11. Моя мама

Марк Афанасьев
Как я уже говорил, моя мама была из городских, по крайне мере, в четвертом поколении, а отец из казаков. 
       
Между прочим, из казаков не то же, что из крестьян, хотя оба они одинаково пашут землю. Казак – он из военного сословия, земля для него вторична. Он создан для служения государству, оно вручило ему право на насилие. Его работа – защита рубежей и приведение порубежых племен к покорности, а если для этого надо кого-то убить, то и убивать. Причем убивать, в основном, саблей и пикой, то есть в упор, глядя в лицо. Землей его наделяют в избыточных количествах, хочешь паши, не хочешь – сдавай в аренду. От налогов он освобожден. К этому добавлены рыбные ловли, что-то еще. Живет он под властью своих же старшин, в какой-то части выборных. Из всех рабов, каковыми было и остается все население России, вплоть до второго лица в стране, казаки были свободнее многих других.
       
Платой за все это была кровь, а точнее, пожизненная служба государству.
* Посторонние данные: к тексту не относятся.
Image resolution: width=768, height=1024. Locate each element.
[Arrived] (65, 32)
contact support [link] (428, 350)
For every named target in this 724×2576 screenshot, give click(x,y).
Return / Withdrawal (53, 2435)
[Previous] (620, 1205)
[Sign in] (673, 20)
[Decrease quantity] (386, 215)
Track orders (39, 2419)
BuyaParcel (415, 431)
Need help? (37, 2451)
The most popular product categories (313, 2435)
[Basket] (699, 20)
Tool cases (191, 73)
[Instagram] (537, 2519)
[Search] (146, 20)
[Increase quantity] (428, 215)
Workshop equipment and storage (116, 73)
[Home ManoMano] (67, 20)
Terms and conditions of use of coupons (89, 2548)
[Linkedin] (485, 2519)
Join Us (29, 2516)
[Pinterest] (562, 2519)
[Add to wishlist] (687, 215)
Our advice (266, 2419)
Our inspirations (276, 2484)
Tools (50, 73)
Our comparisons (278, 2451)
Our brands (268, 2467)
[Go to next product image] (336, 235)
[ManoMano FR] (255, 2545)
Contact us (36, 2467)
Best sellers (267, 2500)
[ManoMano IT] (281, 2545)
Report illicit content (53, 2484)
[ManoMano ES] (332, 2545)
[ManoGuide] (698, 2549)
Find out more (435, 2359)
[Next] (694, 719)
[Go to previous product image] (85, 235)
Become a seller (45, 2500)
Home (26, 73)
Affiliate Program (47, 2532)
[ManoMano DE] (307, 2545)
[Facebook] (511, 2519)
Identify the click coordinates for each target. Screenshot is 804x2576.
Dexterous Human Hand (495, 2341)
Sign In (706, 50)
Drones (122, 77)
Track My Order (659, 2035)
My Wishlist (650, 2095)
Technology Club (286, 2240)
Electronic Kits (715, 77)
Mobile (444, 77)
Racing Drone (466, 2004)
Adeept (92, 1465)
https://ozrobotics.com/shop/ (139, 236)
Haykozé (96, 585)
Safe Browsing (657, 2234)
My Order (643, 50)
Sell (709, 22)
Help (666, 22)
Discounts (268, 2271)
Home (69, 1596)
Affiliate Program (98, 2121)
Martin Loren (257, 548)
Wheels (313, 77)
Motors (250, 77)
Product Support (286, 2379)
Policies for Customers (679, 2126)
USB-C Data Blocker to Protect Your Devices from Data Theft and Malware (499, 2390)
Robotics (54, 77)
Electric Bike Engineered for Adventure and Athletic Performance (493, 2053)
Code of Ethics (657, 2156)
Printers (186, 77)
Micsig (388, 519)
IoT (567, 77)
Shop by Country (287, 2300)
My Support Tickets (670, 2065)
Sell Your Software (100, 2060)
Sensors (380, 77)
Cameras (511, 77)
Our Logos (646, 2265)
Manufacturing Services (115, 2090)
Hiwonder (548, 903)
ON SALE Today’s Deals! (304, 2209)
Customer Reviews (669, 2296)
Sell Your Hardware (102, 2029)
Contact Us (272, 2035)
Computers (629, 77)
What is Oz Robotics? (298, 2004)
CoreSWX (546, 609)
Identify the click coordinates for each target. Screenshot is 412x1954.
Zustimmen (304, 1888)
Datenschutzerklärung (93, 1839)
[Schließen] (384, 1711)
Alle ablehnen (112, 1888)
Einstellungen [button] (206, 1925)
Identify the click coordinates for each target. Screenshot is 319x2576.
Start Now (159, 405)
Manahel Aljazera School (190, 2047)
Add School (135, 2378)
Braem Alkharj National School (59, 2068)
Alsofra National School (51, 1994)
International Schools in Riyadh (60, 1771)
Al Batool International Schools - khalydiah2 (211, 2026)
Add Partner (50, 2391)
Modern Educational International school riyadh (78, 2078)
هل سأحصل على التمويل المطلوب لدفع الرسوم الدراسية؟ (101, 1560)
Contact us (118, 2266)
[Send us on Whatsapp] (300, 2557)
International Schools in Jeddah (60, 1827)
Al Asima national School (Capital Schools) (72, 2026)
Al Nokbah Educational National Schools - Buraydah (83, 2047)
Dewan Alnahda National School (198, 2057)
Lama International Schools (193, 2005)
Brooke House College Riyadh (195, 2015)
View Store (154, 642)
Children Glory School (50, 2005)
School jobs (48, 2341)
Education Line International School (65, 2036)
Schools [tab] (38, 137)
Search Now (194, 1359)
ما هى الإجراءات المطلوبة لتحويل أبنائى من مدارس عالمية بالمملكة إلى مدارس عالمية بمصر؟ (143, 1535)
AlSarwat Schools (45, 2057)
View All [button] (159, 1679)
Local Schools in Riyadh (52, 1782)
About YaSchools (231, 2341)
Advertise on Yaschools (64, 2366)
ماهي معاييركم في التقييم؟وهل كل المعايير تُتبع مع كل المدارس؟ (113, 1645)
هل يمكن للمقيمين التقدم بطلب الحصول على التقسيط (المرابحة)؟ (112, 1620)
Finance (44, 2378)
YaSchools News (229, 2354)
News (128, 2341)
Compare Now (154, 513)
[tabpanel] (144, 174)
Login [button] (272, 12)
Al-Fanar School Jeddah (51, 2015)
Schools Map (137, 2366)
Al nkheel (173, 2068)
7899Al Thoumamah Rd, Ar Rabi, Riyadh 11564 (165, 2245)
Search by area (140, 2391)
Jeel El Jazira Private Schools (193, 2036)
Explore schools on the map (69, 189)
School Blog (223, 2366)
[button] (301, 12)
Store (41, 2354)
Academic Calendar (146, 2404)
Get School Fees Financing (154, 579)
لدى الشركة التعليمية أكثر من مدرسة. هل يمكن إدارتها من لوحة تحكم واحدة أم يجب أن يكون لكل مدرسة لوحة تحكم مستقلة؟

Хотя дед мой был освобожден от военной обязанности по здоровью, и отец рос уже пионером и комсомольцем в другой эпохе, а я так был и вообще вольнодумцем с младенчества, ген службы государству проснулся и во мне, когда подошло время.
 
Это так, отступление, здесь все же должно быть про маму.
       
Как уже писалось, мамина пра- или пра-прабабушка была отпрыском дворянской семьи, выданной замуж за мещанина, или, возможно, купца. Во всяком случае, у него было что-то ремесленное по сапожной или портновской части в Южной России.
       
Мама учила нас всему и все время. Сейчас, когда мне надо придать веса своим словам, я начинаю с:

- Мне еще мама говорила, что...

А дальше по обстоятельствам: ...нельзя класть руки на стол, нельзя тревожить и отвлекать человека, когда он ест, нельзя вслух говорить об оплошности, допущенной гостем, нельзя говорить людям неприятное в лицо, рыбу надо жарить на большом огне, делай любое дело двумя руками, и тысячу подобных истин.

Особенным ее пунктом было требование к осанке: сиди прямо, стой прямо, убери руки от лица. В любую минуту моя сестра могла ожидать сказаное шепотом, неподвижными губами сквозь улыбку: -«Шейка!», что означало: вытяни шею, откинь головку. Это было всегда так невпопад... «Да кому это надо», - думалось тогда с досадой...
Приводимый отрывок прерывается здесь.